I'm trying to use arduino with LCD as car voltmeter. I've got R1=33kohm and R2=15kohm resistors as voltage divider. So if voltage stays below 15V from alternator it wont break arduino by going over 5V(it is the Vmax for inputs?)

But i cant figure out the how to make it show voltage correctly. I've got R1 and R2 in A0.

I tried to do it with this http://www.arduino.cc/cgi-bin/yabb2/YaBB.pl?num=1292921201 but i dont know the right formula for me.


I've got now

Code:

value = analogRead(A0);
vout = (value * 3.4)/1024.0;  //voltage coming out of the voltage divider
vin = vout / (R2/(R1+R2));  //voltage to display

But i think i need the right value to replace 3.4?

[Reply #1 on:]

But i think i need the right value to replace 3.4?

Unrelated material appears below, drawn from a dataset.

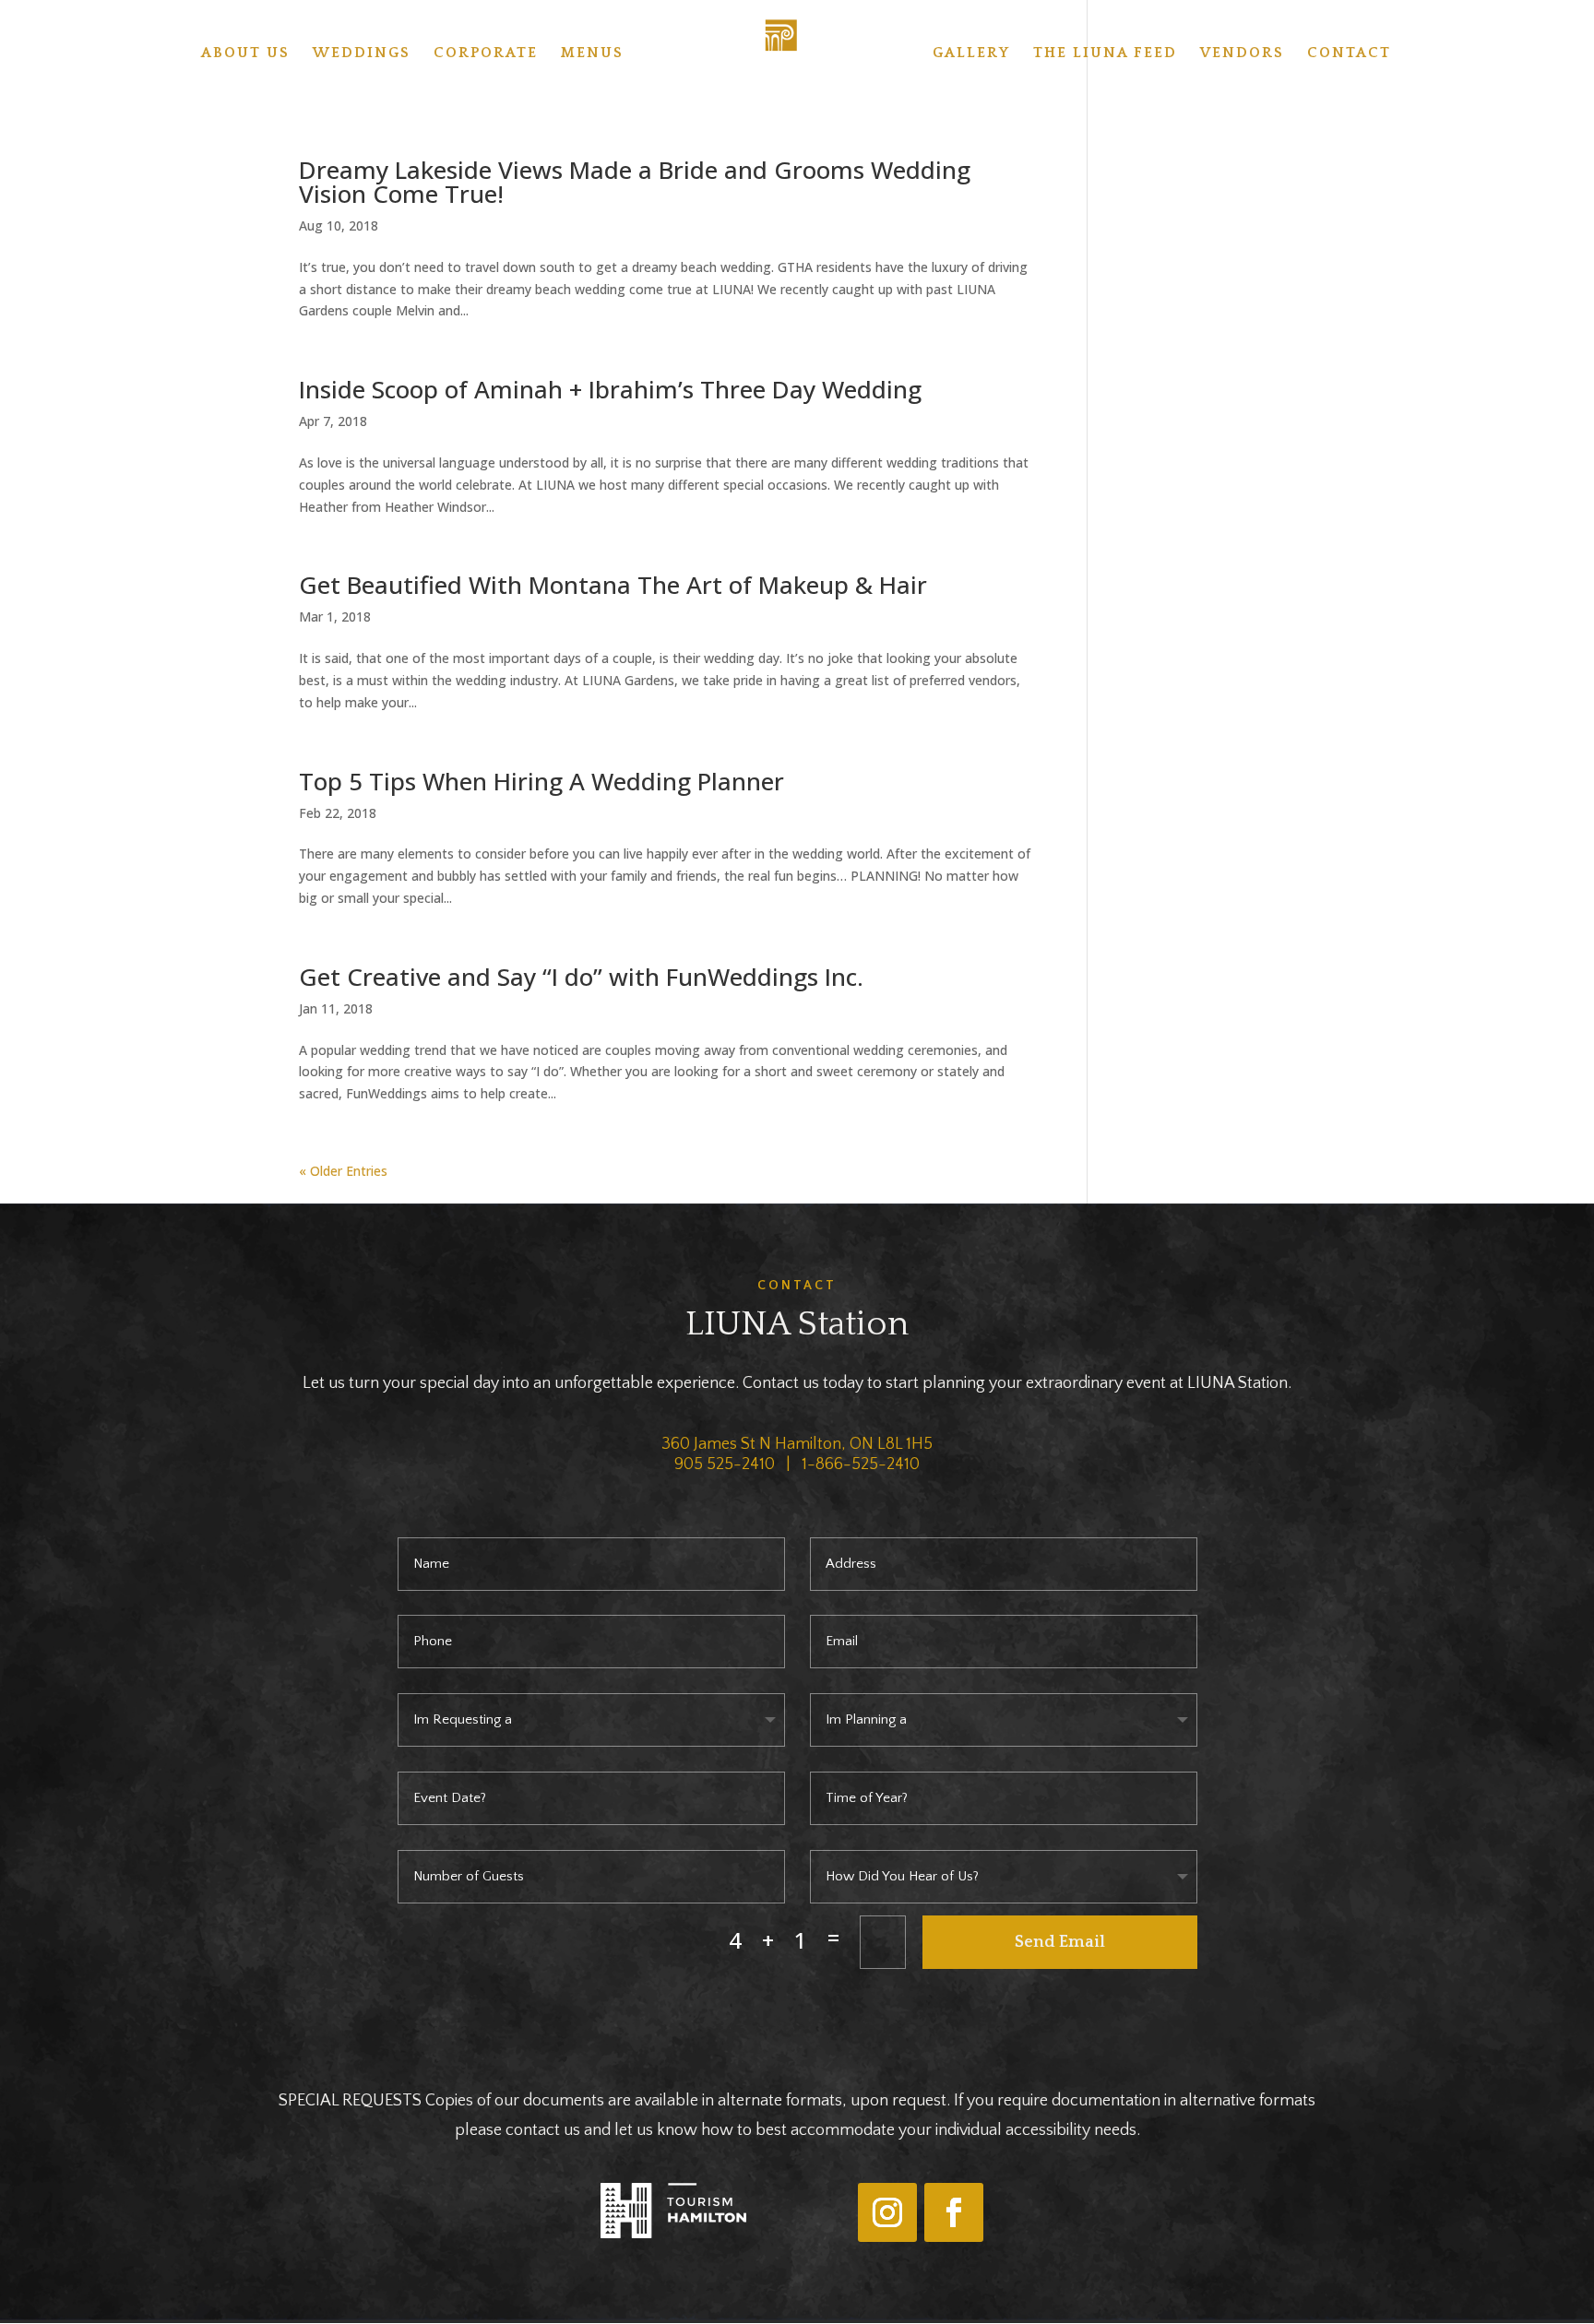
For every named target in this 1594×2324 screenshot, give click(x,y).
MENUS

Whatever value is connected to Vref.

[Reply #2 on:]

You mean Ref-pin? Nothing?

[Reply #3 on:]

How about 5 then?

[Reply #4 on:]

I've tried that. But when fluke shows 6.9V at resistors, arduino shows 6.6V. Is it possible to make it accurate or do i just need to finetune that value? Or are 1% resistors just not right for it?

[Reply #5 on:]

I'd leave the 5V as it is (assuming the supply voltage really is 5V) , and check that the values of resistors plugged into the potential divider equation are correct.

[Reply #6 on:]

Arduino adc is max rated for 5.5v, so 6.9v is good to kill it.

[Reply #7 on:]

He's right - I assumed when you wrote "at the resistors", you meant across the potential divider.

[Reply #8 on:]

15Volt  over 33K and 15K gives  max 4.7 volt over the 15K resistor.
As Vref is not connected it uses 5Volt from the Arduino Power supply - you need to measure this as between 4.9 and 5.1 reference voltage = 4% difference!

raw = analogRead(A0);

// raw = 0..1024    representing 0..Vref  volt

vout = 5.00 * raw / 1024.0;  // as Vref = 5.0 Volt (to be measured)

convert to car voltage;

voltageCar = (vout  / 15.000) * (15.000 + 33.000);  // or in short voltageCar = vout * 3.2:

Please fill in the resistors measured values .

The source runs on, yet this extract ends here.